> [Activity]:
Please copy, exactly and with no pictures, only the lines from the one containing "This screenshot has width=1568, height=615." through the last line of the records.

> [Data records]:

[Start of section]

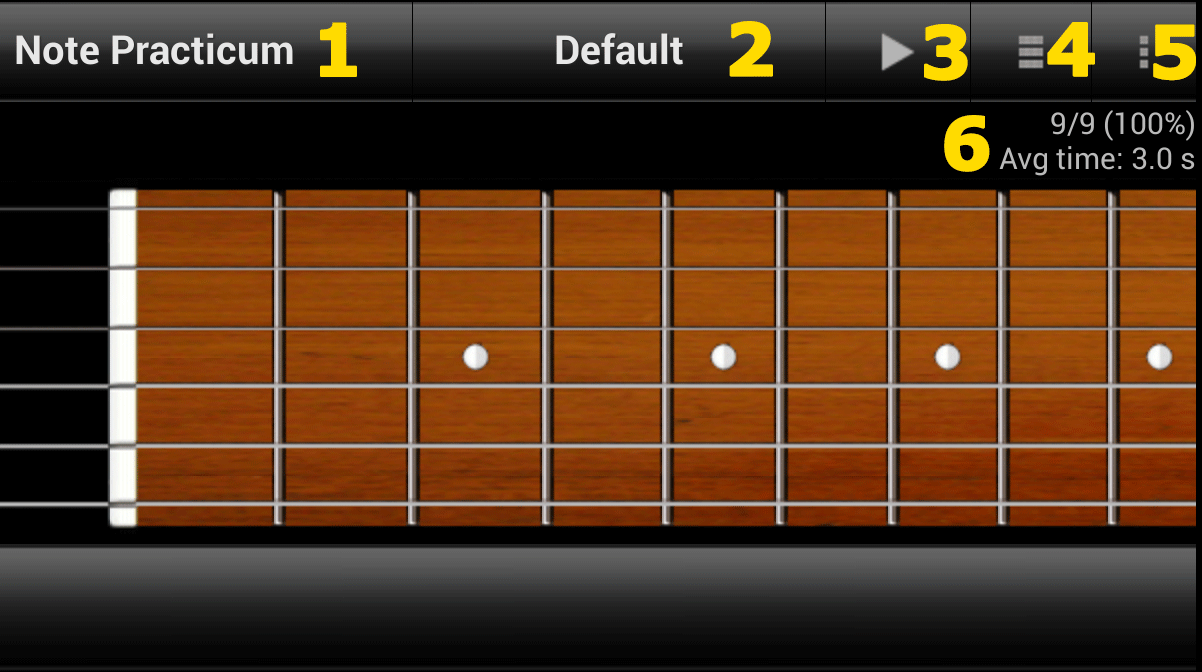This screenshot has width=1202, height=672.
Task: Tap the seventh fret inlay dot
Action: pyautogui.click(x=947, y=357)
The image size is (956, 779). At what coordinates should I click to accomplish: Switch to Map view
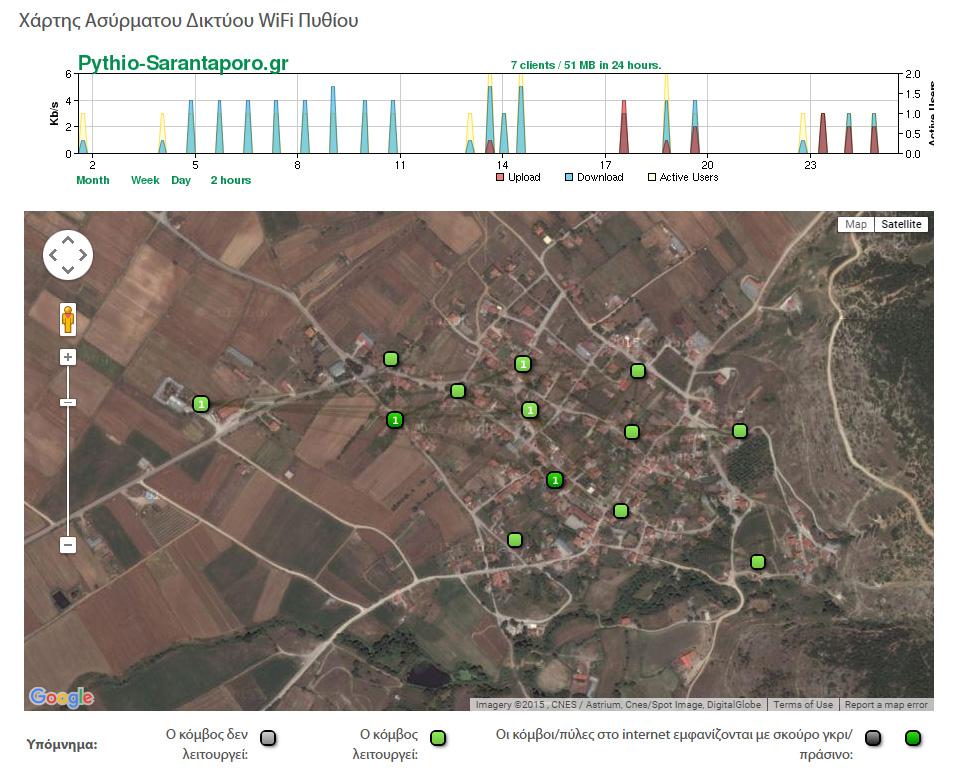(856, 224)
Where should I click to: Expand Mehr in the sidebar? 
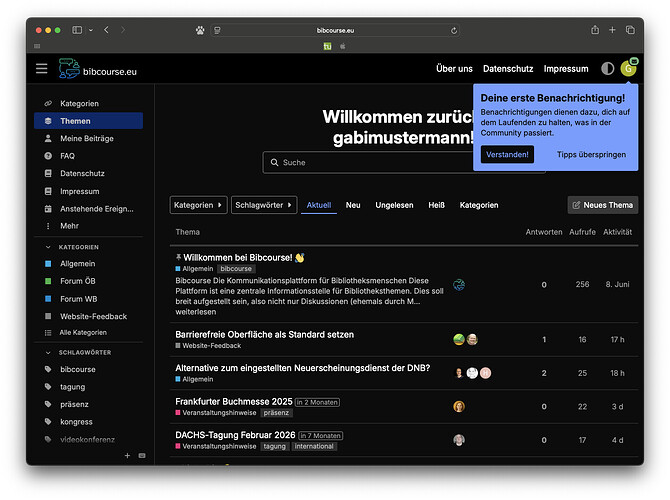(69, 226)
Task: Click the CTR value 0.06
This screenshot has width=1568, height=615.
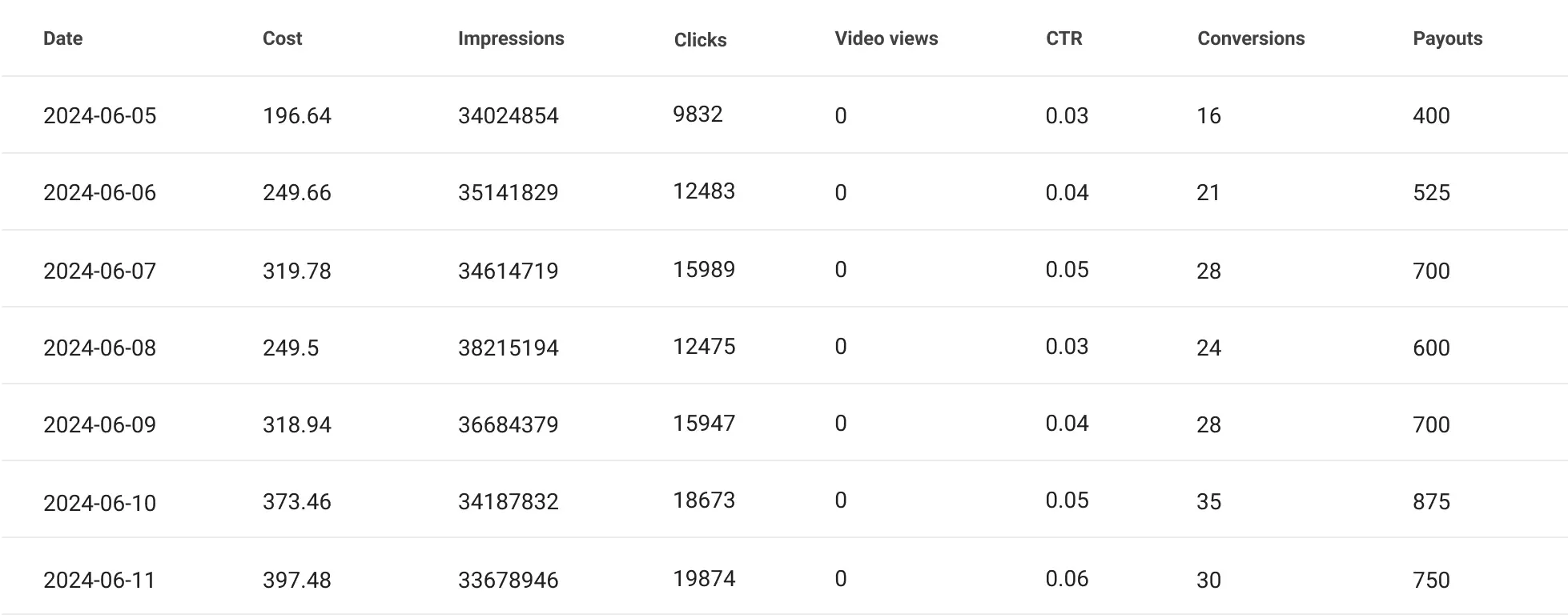Action: click(1067, 579)
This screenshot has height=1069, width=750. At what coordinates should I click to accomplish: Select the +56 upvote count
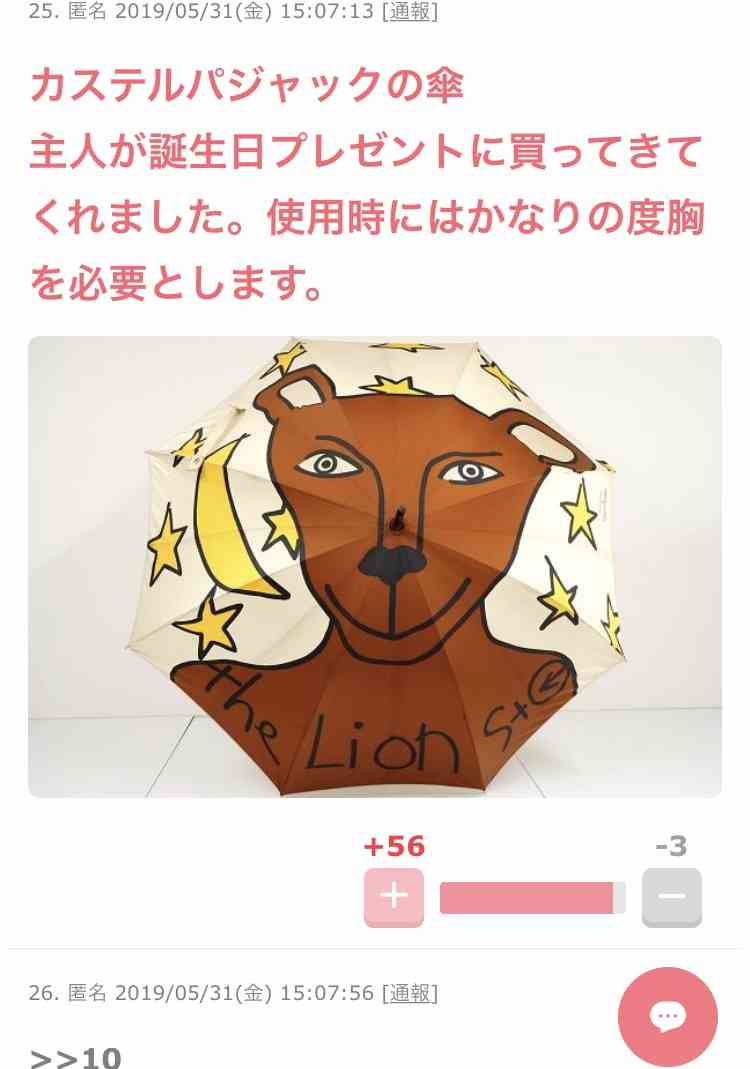click(x=394, y=846)
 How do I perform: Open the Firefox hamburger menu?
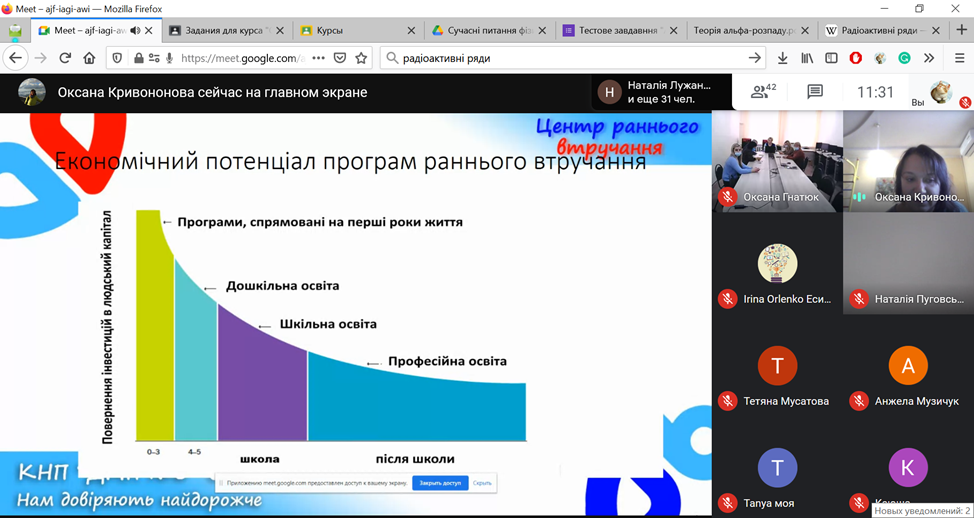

[End of section]

> [Response area]:
This screenshot has width=1568, height=615.
Action: click(1067, 579)
This screenshot has height=1069, width=750. At what coordinates should I click to accomplish: Select the +56 upvote count
click(x=394, y=846)
 How do I perform: Open the Firefox hamburger menu?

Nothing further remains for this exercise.